**Data listing:**
--- Start ---
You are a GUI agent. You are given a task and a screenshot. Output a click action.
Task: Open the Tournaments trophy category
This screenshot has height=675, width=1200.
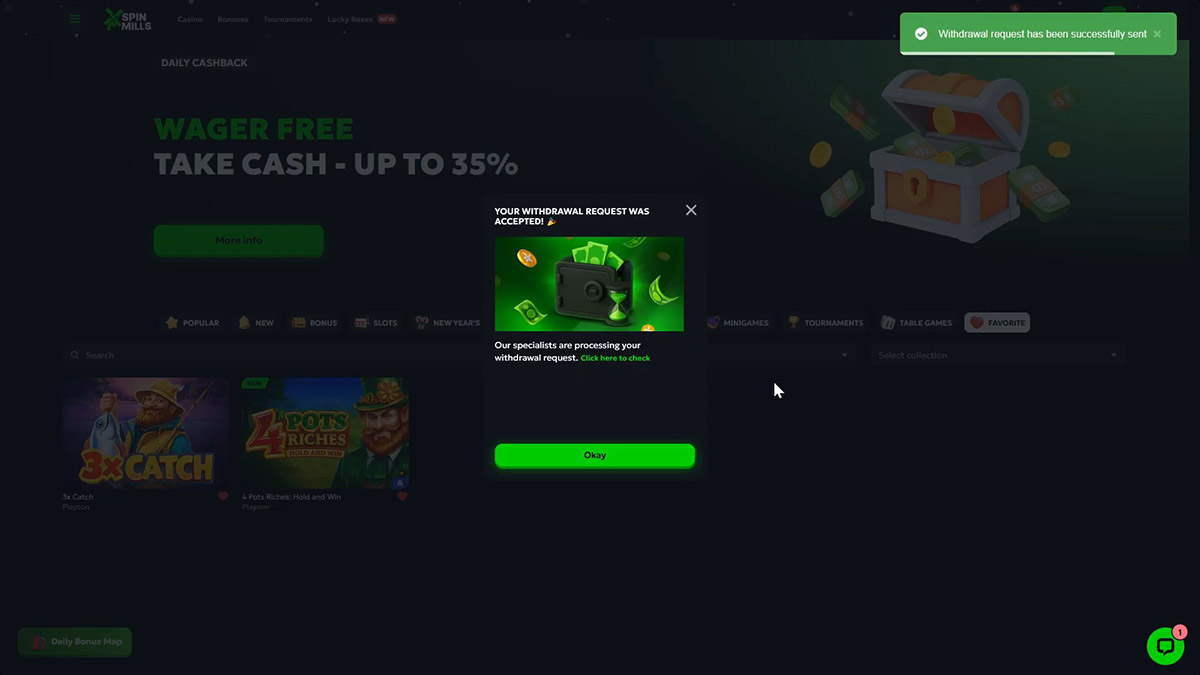coord(825,323)
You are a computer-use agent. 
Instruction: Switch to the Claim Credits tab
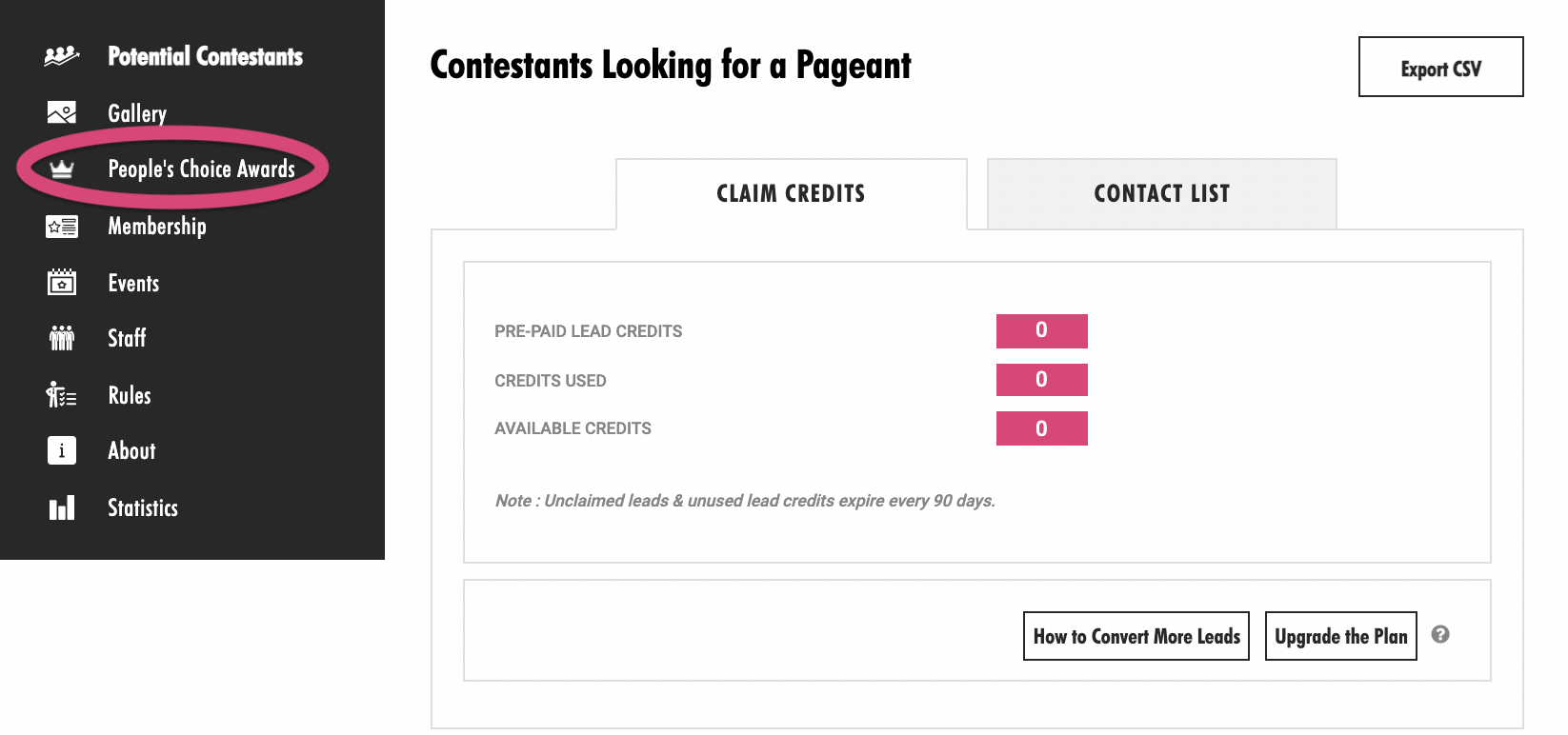point(791,193)
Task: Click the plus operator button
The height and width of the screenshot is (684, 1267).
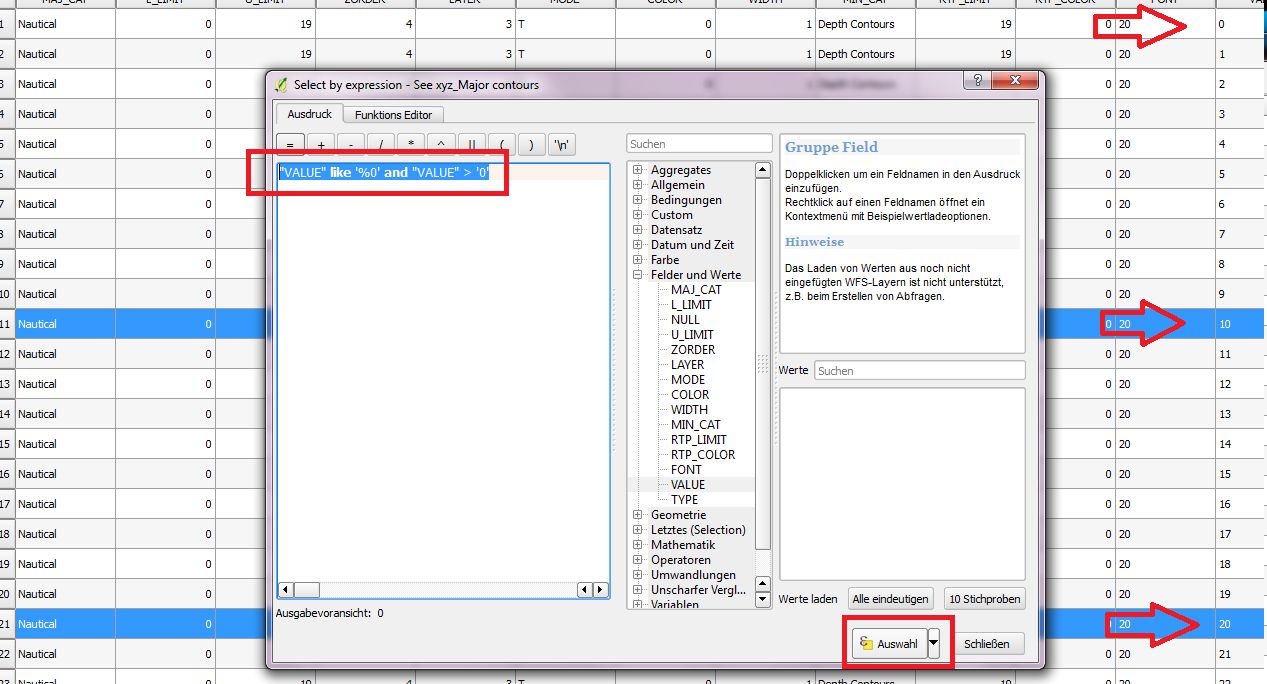Action: 321,145
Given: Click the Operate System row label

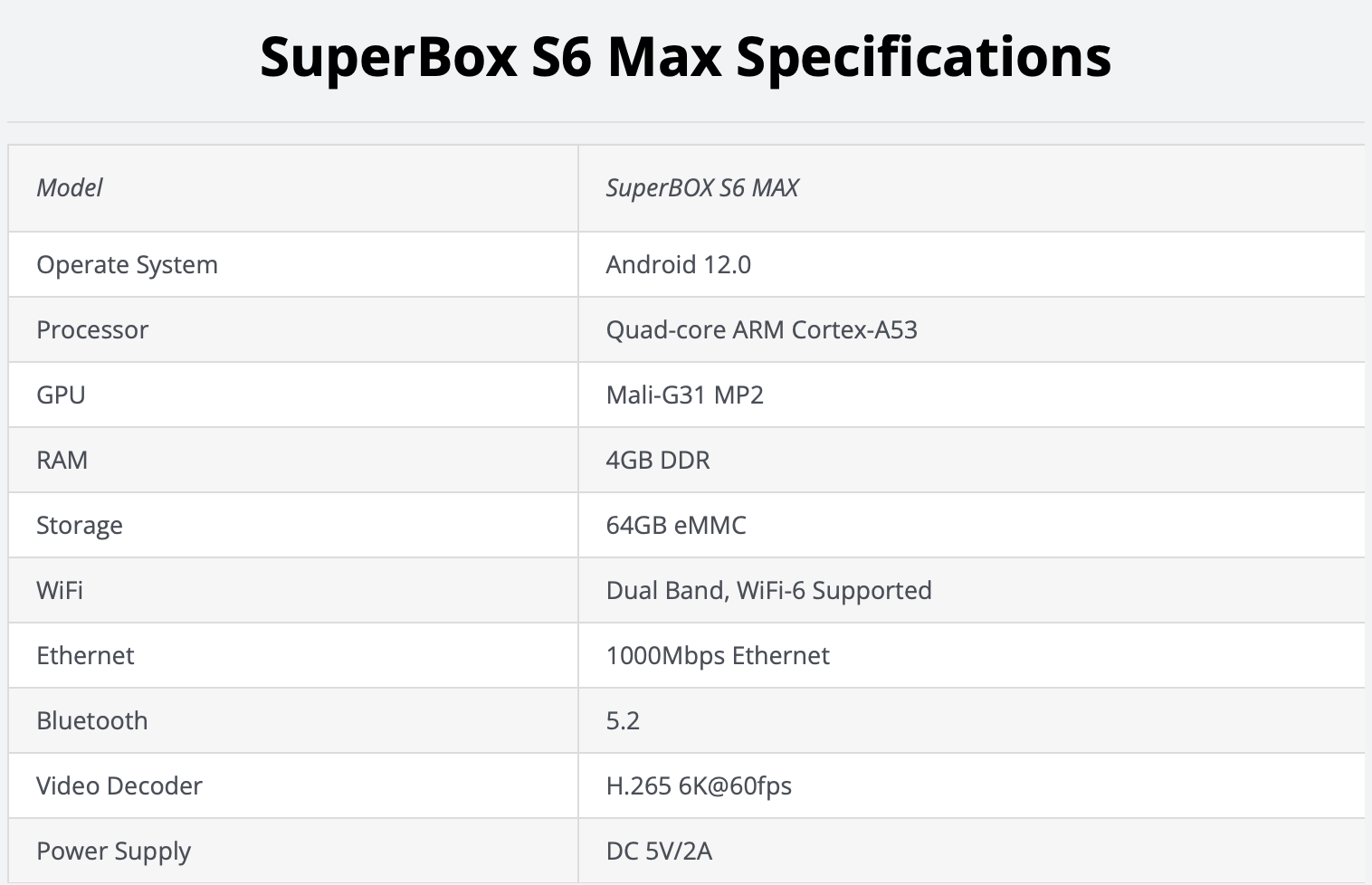Looking at the screenshot, I should (127, 265).
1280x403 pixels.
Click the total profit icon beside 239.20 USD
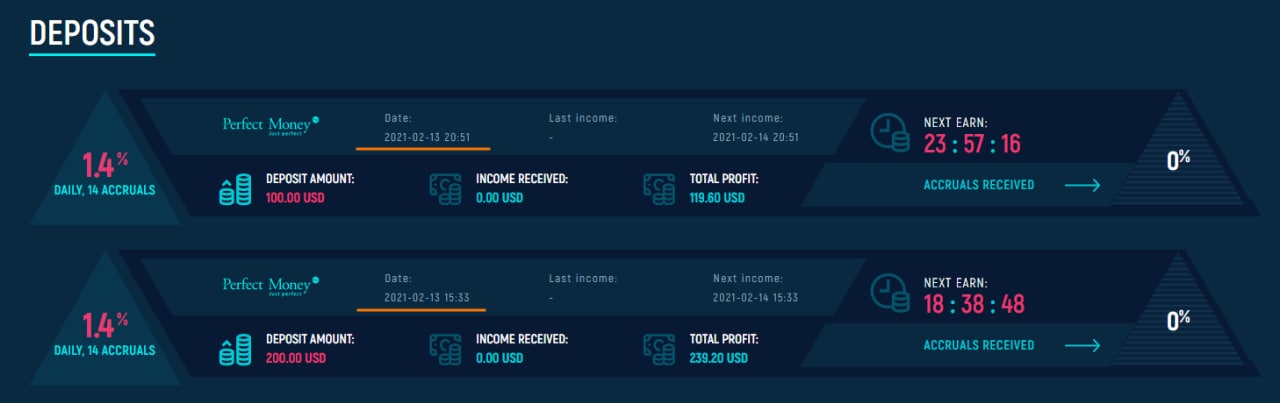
--- End ---
**Given problem:** Format the text of the entries above as a JSON list of strings, one string per line, with blank lines omitted. Leave the pictures out.

**Correct answer:**
[
  "You are a GUI agent. You are given a task and a screenshot. Output a click action.",
  "Task: Open the Tournaments trophy category",
  "This screenshot has height=675, width=1200.",
  "coord(825,323)",
  "You are a computer-use agent. ",
  "Instruction: Switch to the Claim Credits tab",
  "point(791,193)",
  "Task: Click the plus operator button",
  "The height and width of the screenshot is (684, 1267).",
  "Action: 321,145",
  "Given: Click the Operate System row label",
  "Looking at the screenshot, I should (127, 265).",
  "1280x403 pixels.",
  "Click the total profit icon beside 239.20 USD"
]